So why is he there again? Because that neighbor, Jill Barganier, was later “hypnotized” by a cop who had never hypnotized anyone before. A cop who hinted, repeatedly, at the suspect having short or shaved hair, who told her she would continue to remember even more things about the robbery after the hypnosis. By the time she made it to court — after she had seen Flores’s picture on TV and in the news on many occasions — she was able to point to him in court as the accomplice of the the man who killed Betty Black.

There’s a lot that’s wrong with this case, obviously, but the hypnosis part is what caught the attention of magicians Penn & Teller, who recently submitted an amicus brief to the Supreme Court asking them to consider Flores’s case. Why? Because, they say, what the officer did is no different than what they do in their Vegas show every night.
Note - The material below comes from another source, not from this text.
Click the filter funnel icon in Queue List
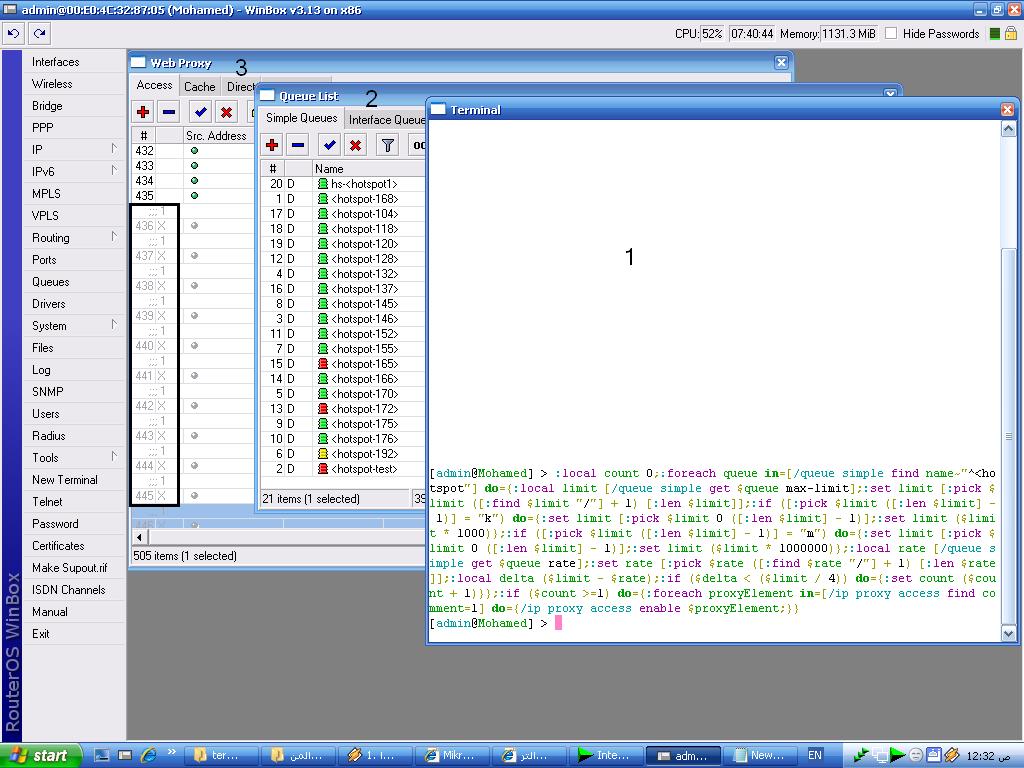The width and height of the screenshot is (1024, 768). tap(387, 145)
“I am bringing this to you with the utmost humility,” Penn Gilette told The New York Times. “I am carny trash. I am uneducated. If you want to say I have a position of expertise, it is that I have lied to people onstage and gotten them to believe it. And I think I could do what that police officer did.”

The brief reads:

Despite the fact that Mrs. Barganier described the passenger in the car she saw at the scene of the crime as a white man with long hair, she was fed repeated suggestions by law enforcement that the passenger had “neatly trimmed” or “short, shaved” hair; she was told by the officer-hypnotist that she would remember more after the hypnosis session; and months later— after photos of Mr. Flores appeared in the press and she saw him seated at the defense table at trial— suddenly she identified him as the passenger. It is of little surprise that she was confident in her in-court identification when she saw this now-familiar face and believed she had produced it from her memory: That is exactly what the officer told her would happen. But it was not real. Some of the same cognitive techniques Penn & Teller use on stage to trick audience members’ memory and alter their perception explain how the investigative hypnosis session induced Mrs. Barganier to abandon all previous descriptions of the suspect and instead point to Mr. Flores.
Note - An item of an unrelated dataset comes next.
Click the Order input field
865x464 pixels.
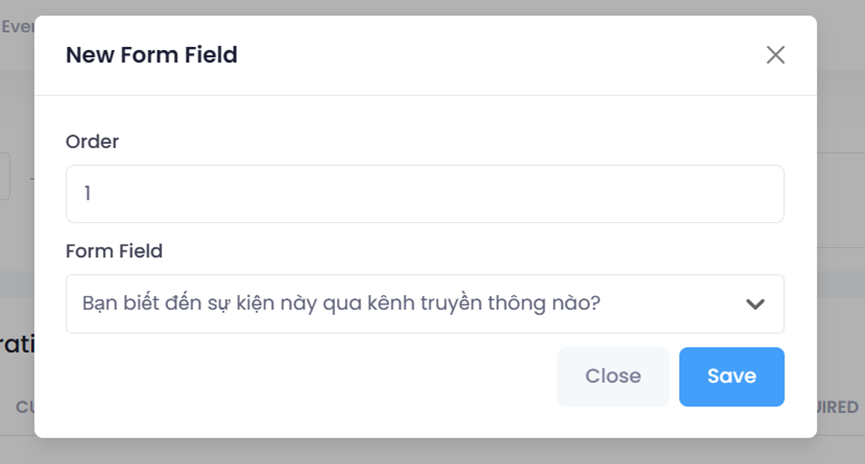pos(425,194)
On the tape, the officer keeps telling her that her memory is like a videotape that she can rewind and fast-forward at will. And it’s very tempting to believe that. It’s very tempting and comforting to believe that our brains are always recording whether we are aware of it or not and that, with the help of something like hypnosis, we can access those recordings. Certainly no one wants to believe that someone can more or less just jump into your brain and make you believe you saw things you didn’t see.

Our minds have a tendency to fill in the gaps if we don’t remember everything that happened in a particular situation, they explain, and memory retrieval process distorts memories — things they take advantage of as magicians.

By manipulating an audience’s memory—both in its formation and its recall—Penn & Teller get the audience to convince themselves that things have happened when, in reality, those things never occurred. That is all well and good for purposes of entertainment. But the same suggestion-based memory manipulation was also on display in the investigative hypnosis of Mrs. Barganier. And the officer-hypnotist left her believing that new things that came to mind later were true “memories” she could testify about, not merely things her brain subsequently filled in.

They can tell you exactly how he did it, as well.

The suggestion inherent in the investigative hypnosis of Mrs. Barganier is obvious: The officer/hypnotist asked her multiple questions about whether either suspect had short, shaved, neatly cut, or trimmed hair—even as Mrs. Barganier reiterated that both had long, wavy hair. The officer then showed Mrs. Barganier a photo lineup in which every photo was of a Hispanic male with short hair. Mrs. Barganier again did not identify Mr. Flores from that photo lineup. But she then also saw his photo in news coverage of the case prior to trial. Combined with the assurances of the officer-hypnotist that she would remember more as time went on, she was primed to “remember” Mr. Flores at trial. And she was particularly primed to do so because she was understandably motivated to assist police in finding the person who had committed a violent murder next door to her home. Pet. 6. Moreover, Mrs. Barganier’s certainty that her belated, in-court identification of Mr. Flores was correct (“over 100%” positive, as she testified), is not surprising. As Penn & Teller have observed, it is “very difficult for the audience to contradict the ideas that they themselves have constructed.”

The truly appalling thing about all of this is that the state of Texas actually knows that they are right about hypnosis being junk science. Just a few years ago, the state banned investigative hypnosis from being submitted as evidence in court. Of course, that was well after Flores was convicted and it had been used in over 1,800 trials over the course of four decades. In 2013, the state also enacted a “junk science” law, allowing for individuals to appeal for a new trial if the forensic science used to convict them has been found, upon further study, to be bullshit. This includes “evidence” like bite mark analysis, fiber analysis, bloodstain pattern analysis and 911 call analysis (one of the scariest ones, in my opinion, given that people have such wildly varying reactions in any kind of emergency).

It has not been going well.

Yet, Texas is fighting against Flores’s appeal and still hopes it will get to execute him. Because it’s Texas, and they really, really like executing people there.

There is a lot that is frustrating about our criminal justice system, but somewhere near the top is definitely the stubborn refusal of many involved with it to correct things when they’ve made a mistake. We see it over and over again, and it’s bad enough when it happens with someone serving any kind of sentence, especially a long one, but it’s unconscionable when we’re talking about the death penalty. There are no take-backs with the death penalty, and nothing anyone, even a magician, can fix once someone is dead.